Au Xesiècle, le premier comte d'Anjou Foulques le Roux y fait construire un premier château sur l'éperon schisteux qui domine les deux rivières. Ce n'est alors qu'un donjon en bois élevé sur une butte de terre : une motte féodale que l'on peut voir encore aujourd'hui.
Au XIesiècle, la pierre remplace progressivement le bois. A Segré, un nouveau château, doté d'une enceinte fortifiée est édifié sous Foulques le Noir (Foulque Nerra). Il sera pris en 1066 par les troupes de Conan II de Bretagne.
En 1191, Richard Cœur de Lion, comte d'Anjou et roi d'Angleterre, confisque les terres de Segré à Geoffroy de la Guerche pour constituer le domaine de sa femme, Bérangère de Navarre.

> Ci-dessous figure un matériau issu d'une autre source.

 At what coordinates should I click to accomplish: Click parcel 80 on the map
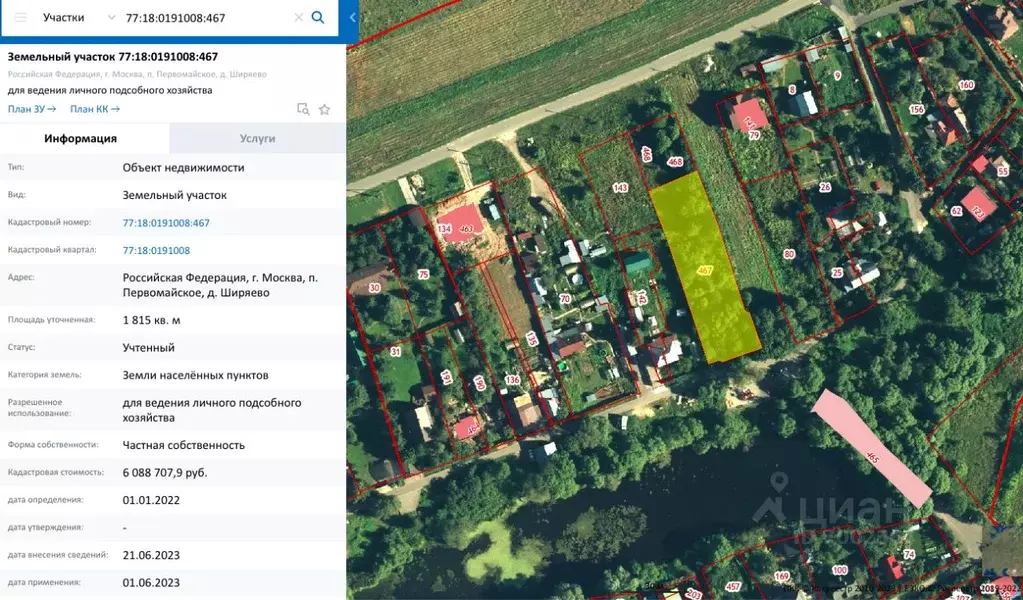(789, 256)
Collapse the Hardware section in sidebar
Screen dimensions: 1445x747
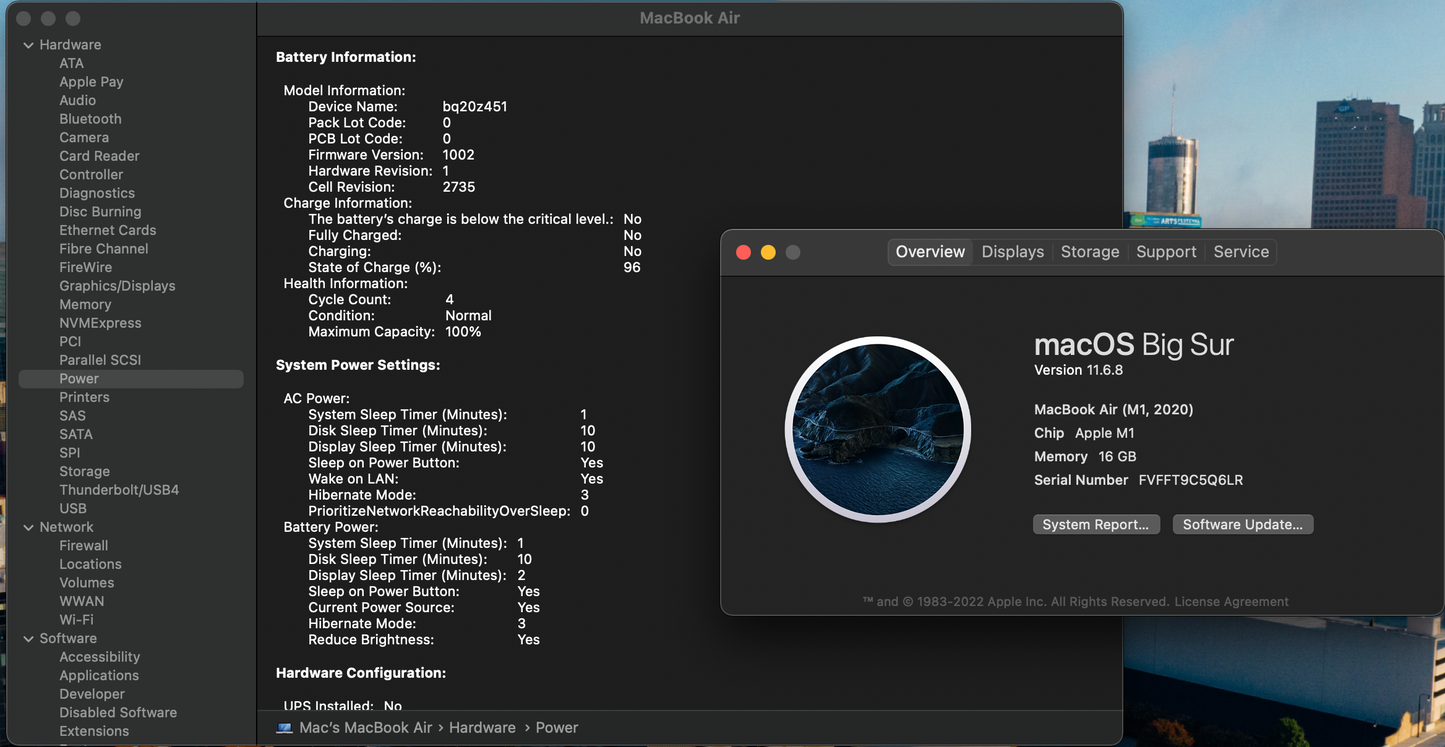[x=28, y=45]
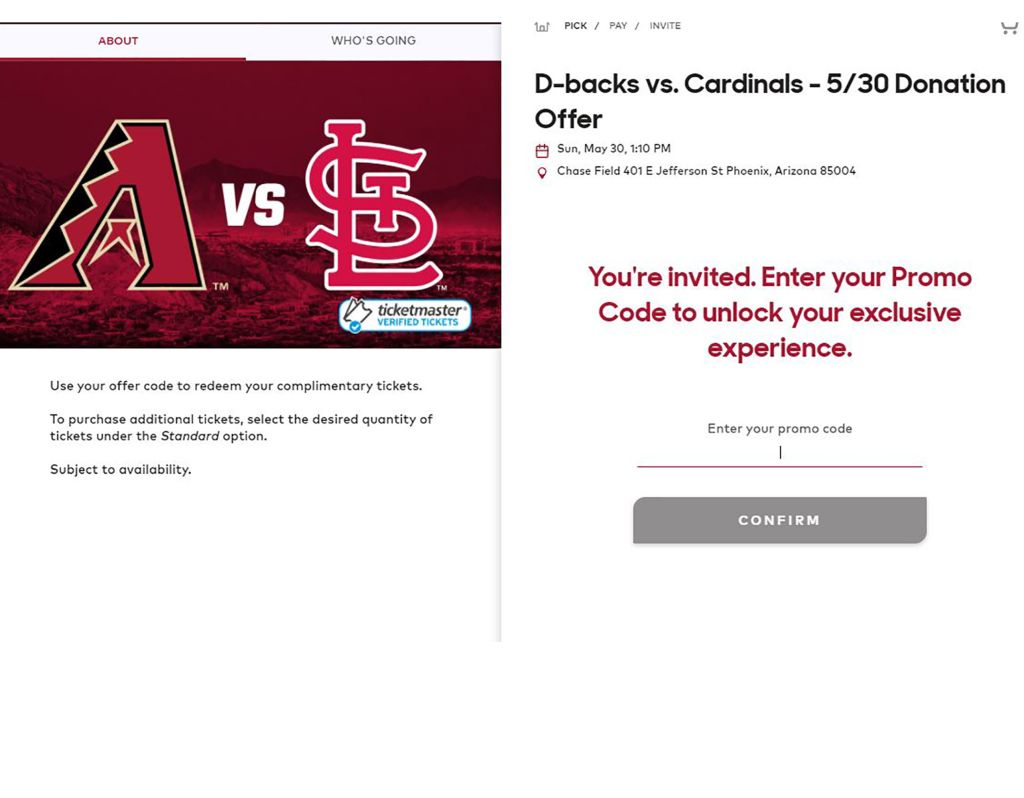Click the PICK step in the breadcrumb
The width and height of the screenshot is (1024, 798).
coord(576,25)
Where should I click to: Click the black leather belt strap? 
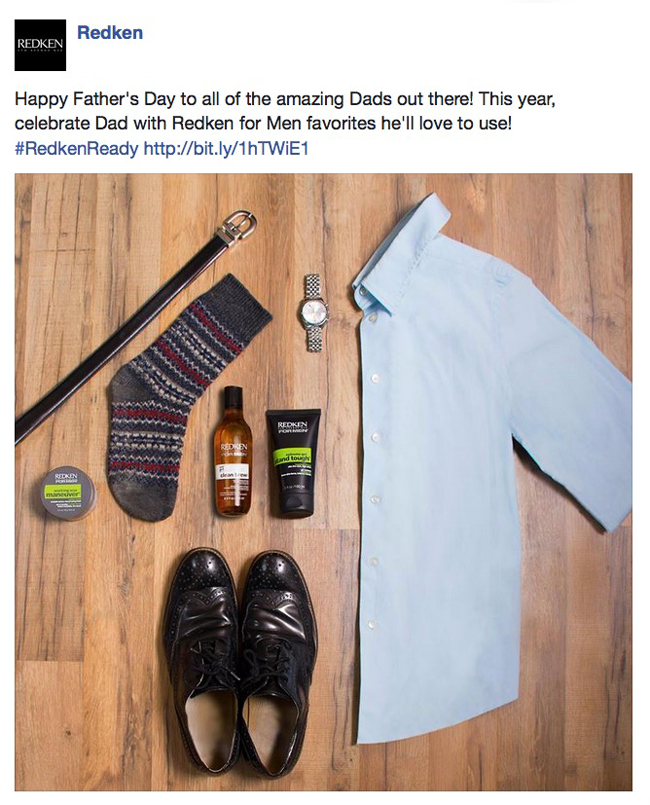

En 1490, la ville est une nouvelle fois détruite par des bandes de pillards qui ravagent tout le Haut-Anjou.
En 1589, le comte de La Rochepot, gouverneur d'Anjou, au nom du roi Henri III, s'empare de Segré qui était jusque-là aux mains des ligueurs. Après avoir pillé la cité, il fait démanteler le château et les murs d'enceinte ainsi que tous les manoirs fortifiés de la contrée.
En 1635, la terre de Segré est érigée en baronnie au profit d'un protégé de Richelieu, Guillaume II de Bautru, seigneur de Louvaines.

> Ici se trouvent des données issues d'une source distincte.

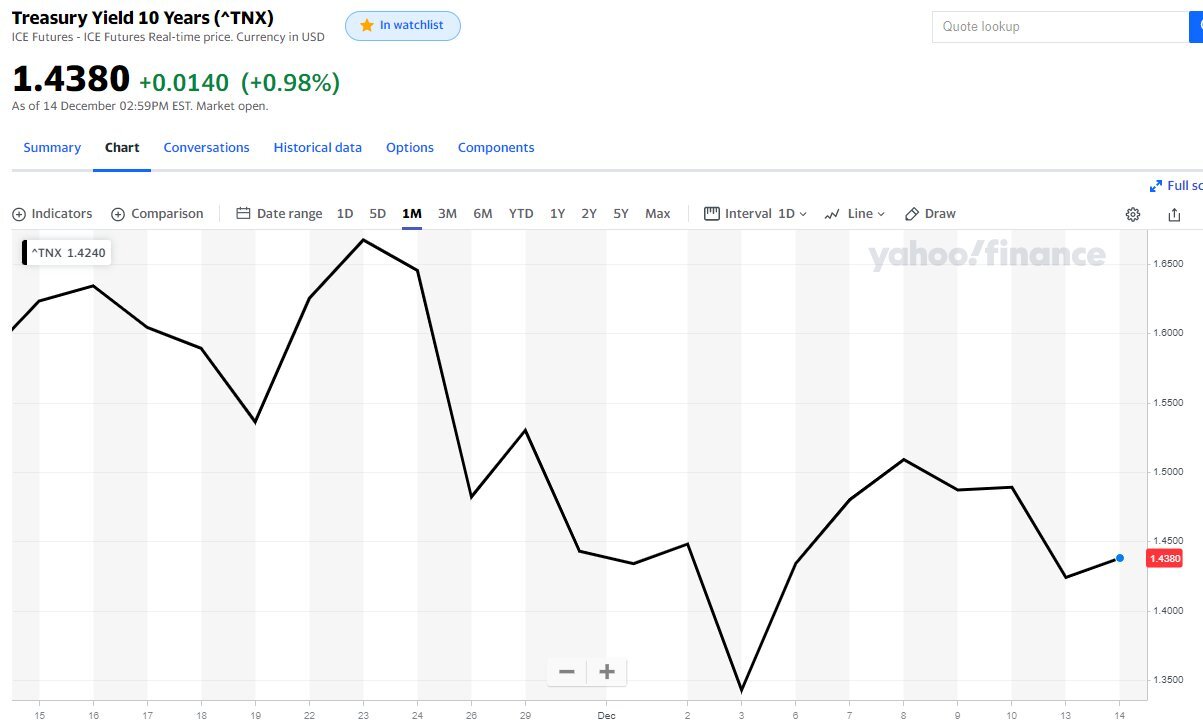Image resolution: width=1203 pixels, height=728 pixels.
Task: Zoom out with the minus button
Action: coord(566,671)
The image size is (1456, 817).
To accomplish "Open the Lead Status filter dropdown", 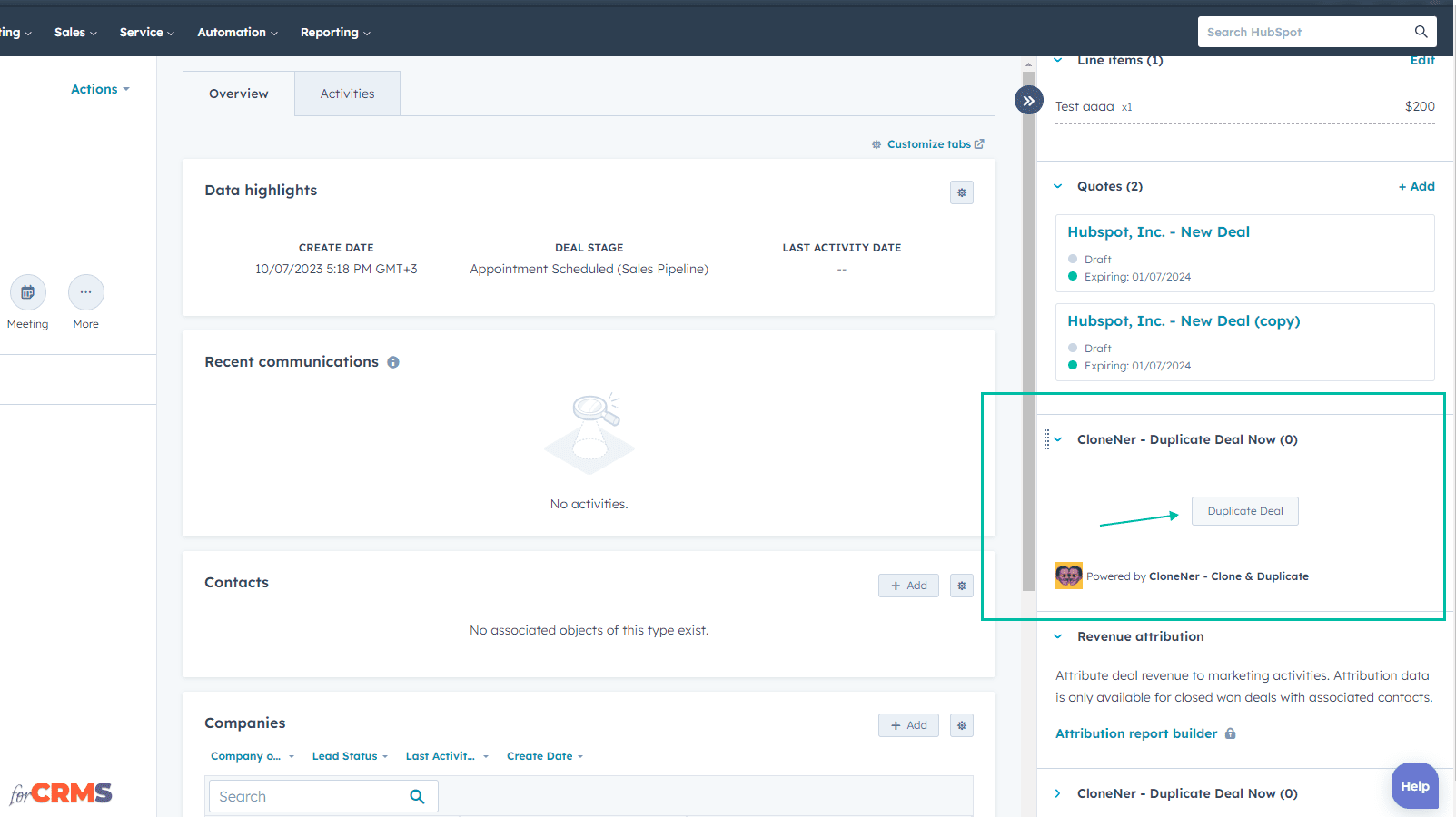I will 349,755.
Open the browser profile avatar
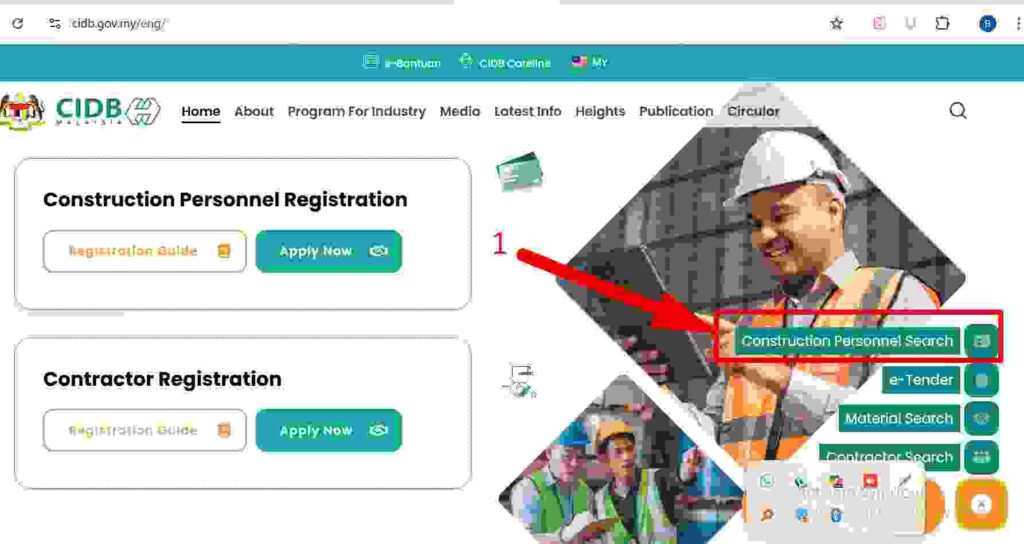The image size is (1024, 544). tap(987, 24)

En 1795, 2 000 chouans envahissent la cité défendue par 200 soldats républicains. Après 4 heures de combat, les Bleus capitulent. La ville est saccagée et 33 prisonniers républicains sont égorgés.
Au XIXe siècle et début du XXe, Segré connaît un net accroissement démographique puisque le nombre d'habitants passe de 700 en 1841 à 2 894 en 1878, à 3 551 en 1891 et à 4 874 en 1939. Cette augmentation est due, entre autres, au rattachement de la commune de Saint Aubin du Pavoil, au développement du réseau ferroviaire, à l'expansion industrielle : mine de fer et ardoisières.
Les 5 et 6 août 1944, les Allemands, devant l'avancée américaine, incendient la ville et prennent une soixantaine de personnes en otage. Sans l'intervention du Sous Préfet et de l'Archiprêtre, ces derniers étaient condamnés.
Segré compte aujourd'hui 7 155 habitants. Cette cité industrielle au passé minier, fer et ardoise, a dû faire face à d'importante mutations. En 30 ans, Segré s'est dotée d'une industrie diversifiée, de services répondant aux besoins administratifs, économiques, scolaires, sanitaires et sociaux, d'un commerce actif et d'un équipement sportif et culturel de qualité.
Segré est une ville fleurie ayant obtenu trois fleurs au concours des villes et villages fleuris au palmarès 2006. 2008,la petite ville est le theatre d'actes homophobes à l'encontre de deux lesbiennes qui doivent leur tranquilité à la fuite dans une autre commune
Nombre retenu à partir de 1962 : population sans doubles comptes
Ecartelé, au premier et au quatrième d'argent à la bande d'azur, au deuxième et au troisième du même au pal aussi d'argent
La ville possède une antenne de la Chambre de commerce et d'industrie du Maine-et-Loire
Elle dispose de 4 écoles primaires, 2 collèges (le Collège Public Georges Gironde et le Collège Privé Saint-Joseph), 2 lycées (le Lycée Public Blaise Pascal et le Lycée Privé Bourg-Chevreau) et une maison familiale rurale.
Une école de musique (située au groupe Milon) propose une formation musicale (initiation, solfège) et instrumentale (voix, cordes, vents et percussions, instruments polyphoniques) mais aussi une pratique collective (chant choral, musique de chambre, orchestres, big band, ateliers, ensembles vocaux). Elle fait partie de l'Ecole de Musique du Pays Segréen.
Elle dispose également d'un centre de formation pour adultes du ministère de l'agriculture et de la pêche sur les métiers de l'agriculture élevage, l'industrie agroalimentaire et les nouvelles technologies (CFPPA de Segré). On y trouve aussi une médiathèque, un centre culturel, un parc exposition, un cinéma, un skate-park et une piscine.
Segré possède un port de plaisance, d'une capacité de 30 bateaux environ, sur l'Oudon dont elle est l'origine navigable.